Crémant is another sparkling wine from France, deriving from French regions such as Loire, Burgundy, Jura and Alsace. Each region incorporates different grapes into its crémant, but crémant is always made with a second bottle fermentation—just like Champagne! French wine laws demand that crémant grapes are manually harvested and crémant wine is aged for a certain time period, boosting this wine's quality by improving appearance and flavor.

Austrian and German Sparkling Wine


Both Austria and Germany produce sparkling wine known as sekt, and each country does so using different regional grape varieties. Most sekt is produced using the tank method used for prosecco, but higher quality sekt wines are on the rise as well in each of these countries.

pasture, coffee, wine, tea, grass
Alexandra R

Spanish Sparkling Wine


Cava shares many similarities with Champagne but for a lesser price! Hailing from Northern Spain, Cava primarily comes from Macabeo, Parellada and Xarello grapes, but Chardonnay, Pinot noir, Trepat, Garnacha and Monastrell are also used. Cava is produced through the traditional method that is also employed for Champagne.

Portuguese and Argentinian Sparkling Wine


Argentina and Portugal each produce a sparkling wine known as Espumante, which means “bubbly” or “sparkling” in Portuguese and Spanish. Portugal produces Espumante from the north to the south, and it is made in various methods — from injecting carbon dioxide for the cheapest options to the traditional method (used in Champagne) for the most expensive options.

American, Australian, and Chilean Sparkling Wines

Sparkling Wine in America

America, Australia and Chile each produce sparkling wine, and each country uses local varieties to make delicious sparkling drinks! America produces sparkling wine primarily in Oregon and California, while New York produces some quality sparkling wine too.

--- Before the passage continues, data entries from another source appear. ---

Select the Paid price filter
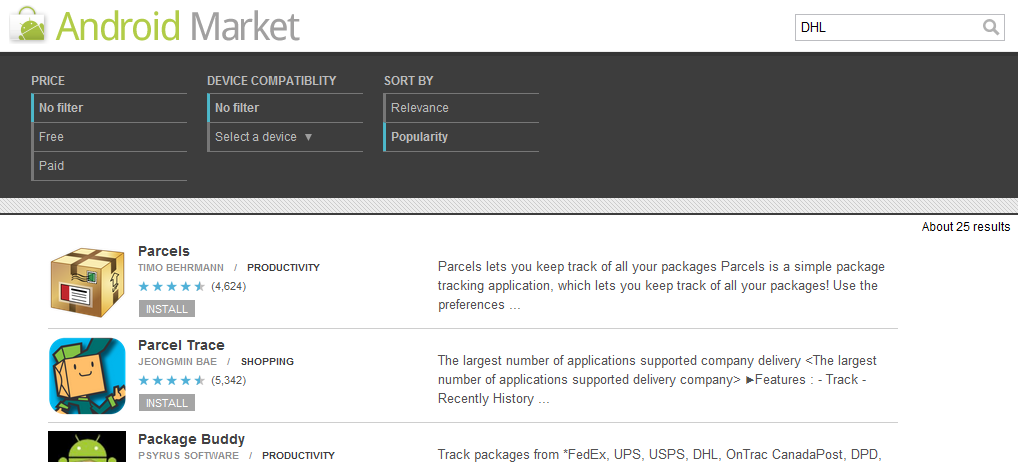The width and height of the screenshot is (1018, 462). 52,166
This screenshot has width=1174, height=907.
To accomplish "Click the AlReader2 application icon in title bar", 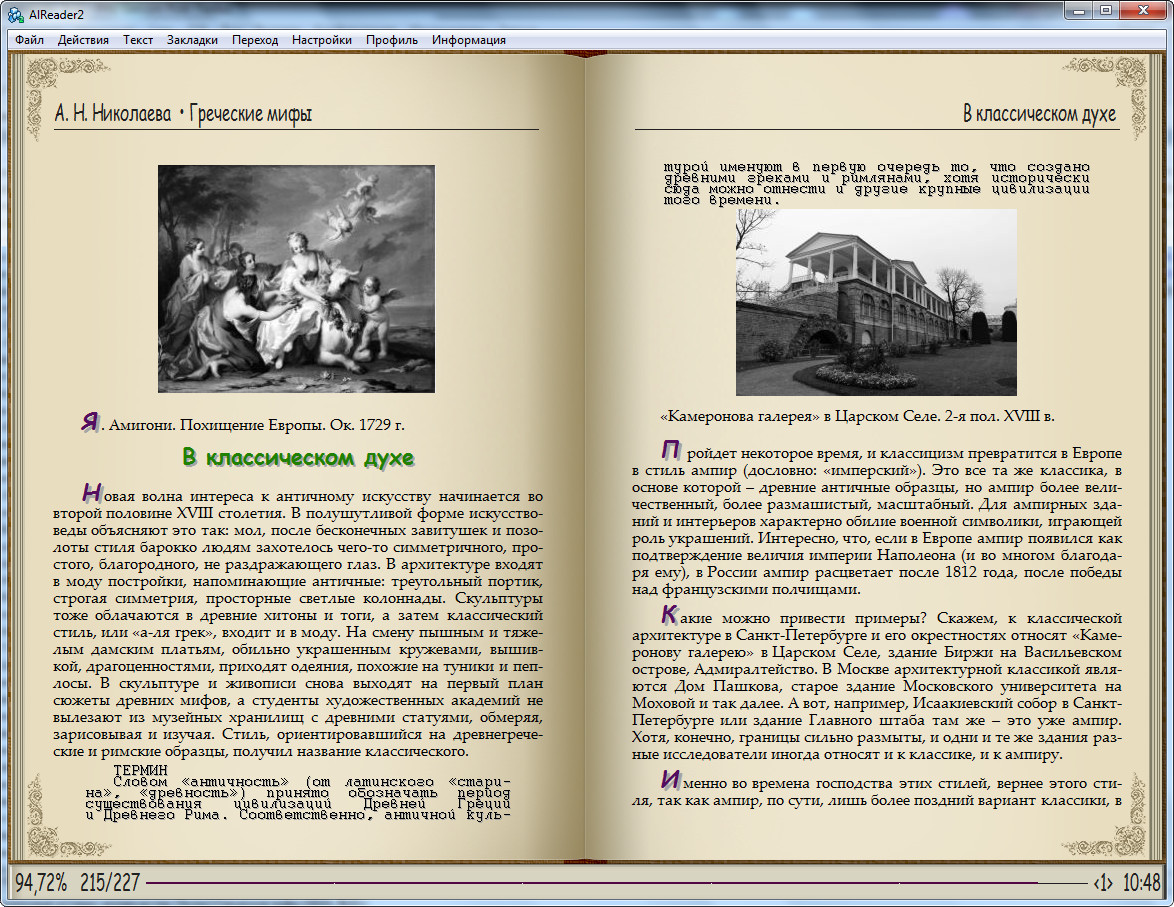I will 16,14.
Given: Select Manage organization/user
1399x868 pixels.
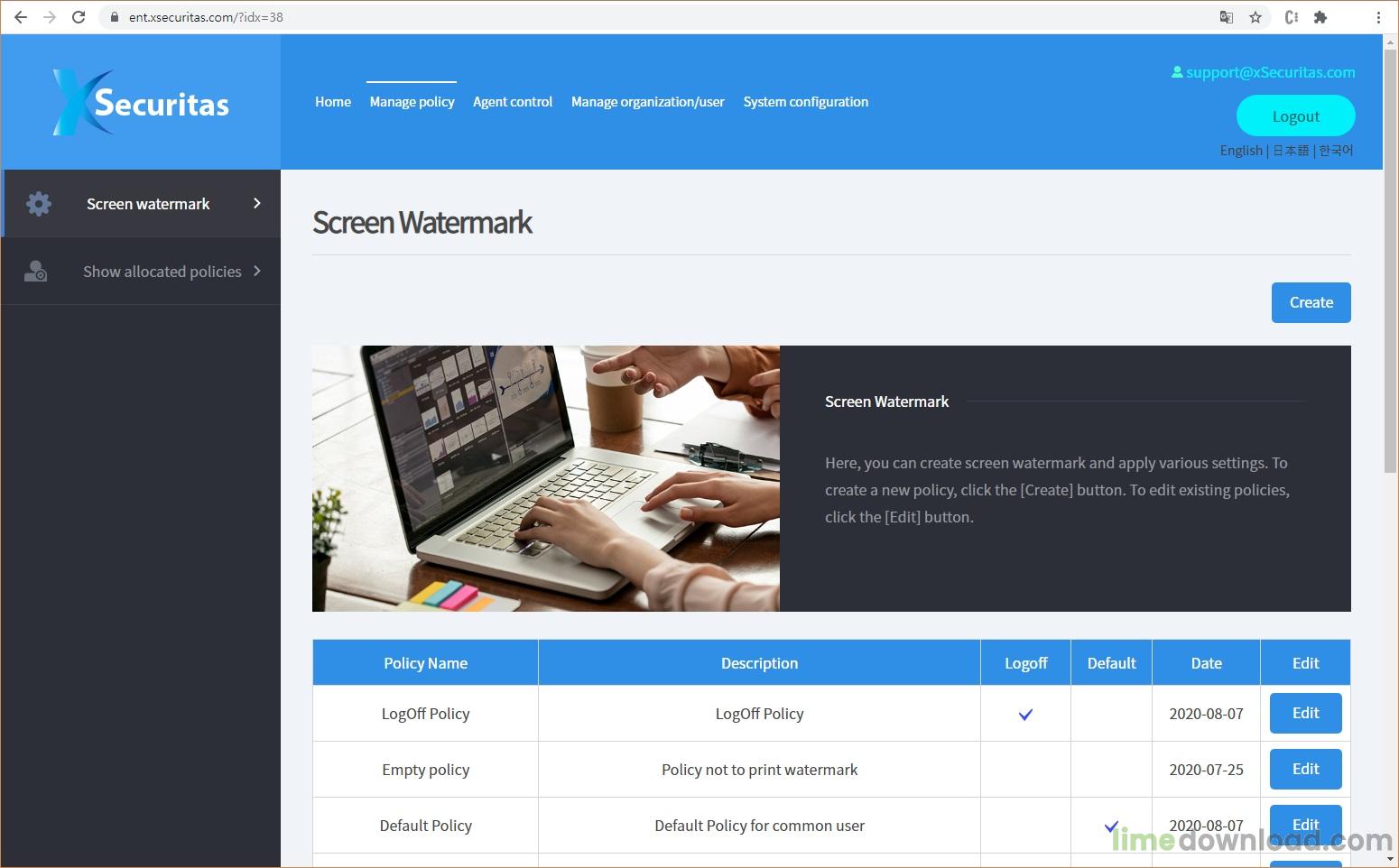Looking at the screenshot, I should (x=648, y=102).
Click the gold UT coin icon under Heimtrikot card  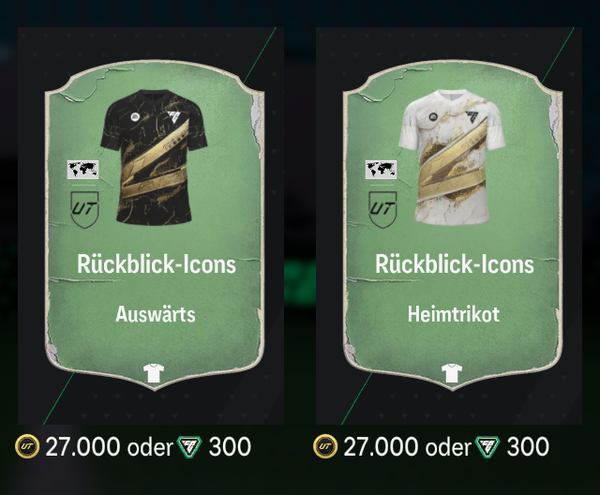click(x=325, y=446)
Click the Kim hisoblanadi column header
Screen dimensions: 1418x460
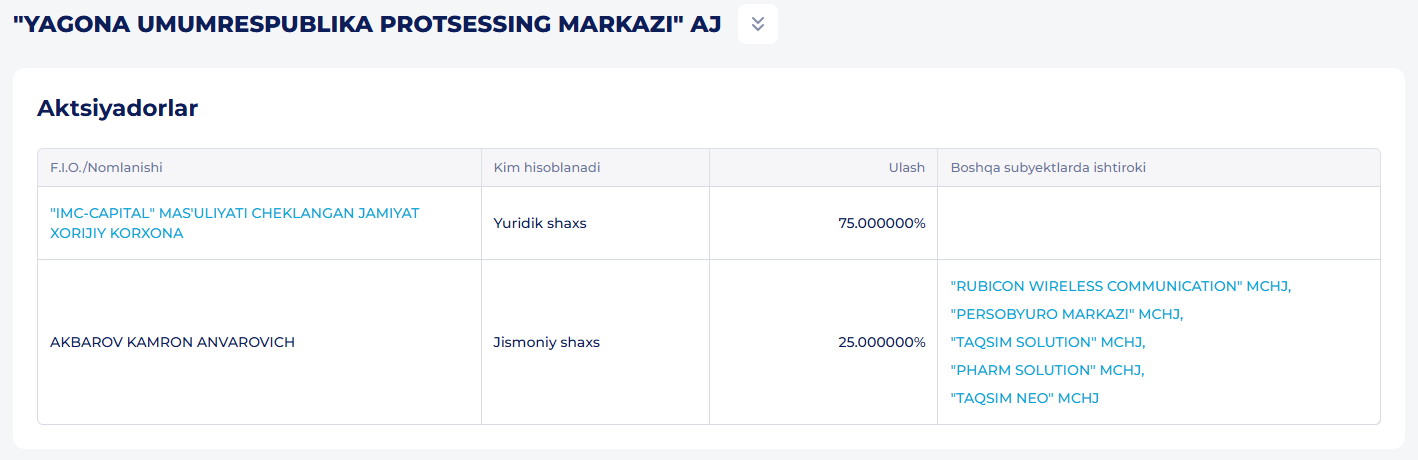[547, 168]
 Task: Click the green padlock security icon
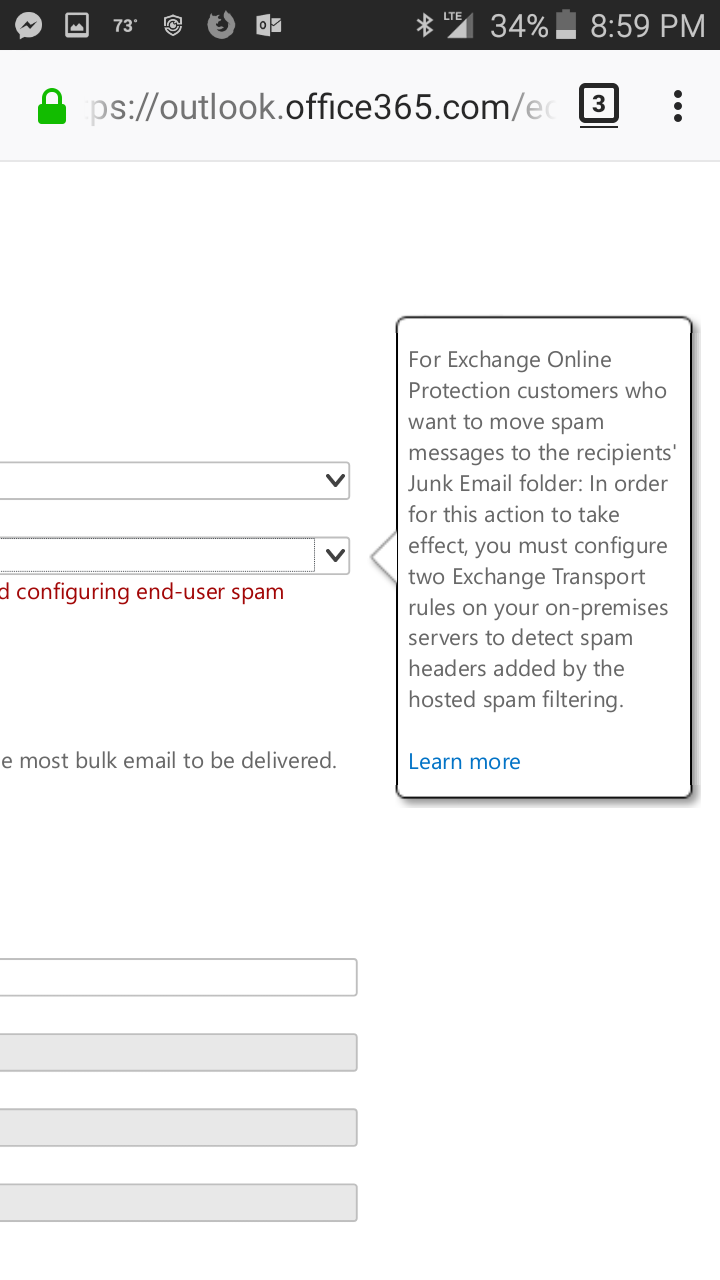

Sparkling Wine in Australia

Australia sparkling wine production uses Chardonnay, Pinot noir and Shiraz (Syrah) grapes. Sparkling Shiraz, a sparkling red wine, is a unique option for your toast! The beautiful, deep red color pops (no pun intended) with the effervescent bubbles. Excellent Australian sparkling wines come from the Tasmania, Macedon Ranges, Great Western/Grampians, Adelaide Hills, Hunter Valley and Tumbarumba regions.

Sparkling Wine in Chile

Chilean sparkling wines depend on Chardonnay and Pinot noir as the main grapes, but sometimes winemakers also incorporate Riesling, Sauvignon blanc, and Syrah. There are two methods for Chilean sparkling wine production: the traditional method and the ancestral method. The ancestral method uses cold temperatures to halt fermentation midway. The wine is bottled, the fermentation finishes, and then the wine is riddled and disgorged (the yeast is removed). 

cocktail, wine, champagne, alcohol
Megan McKinstry

South African Sparkling Wine

Cap Classique

South Africa has its own sparkling wine known as cap classique drinks. These are wines produced in the Cape via the traditional method. The climate yields citrusy and fruity flavors.

Now you are officially prepared to face the wine aisle and confidently select the perfect bubbly to ring in the new year. Cheers!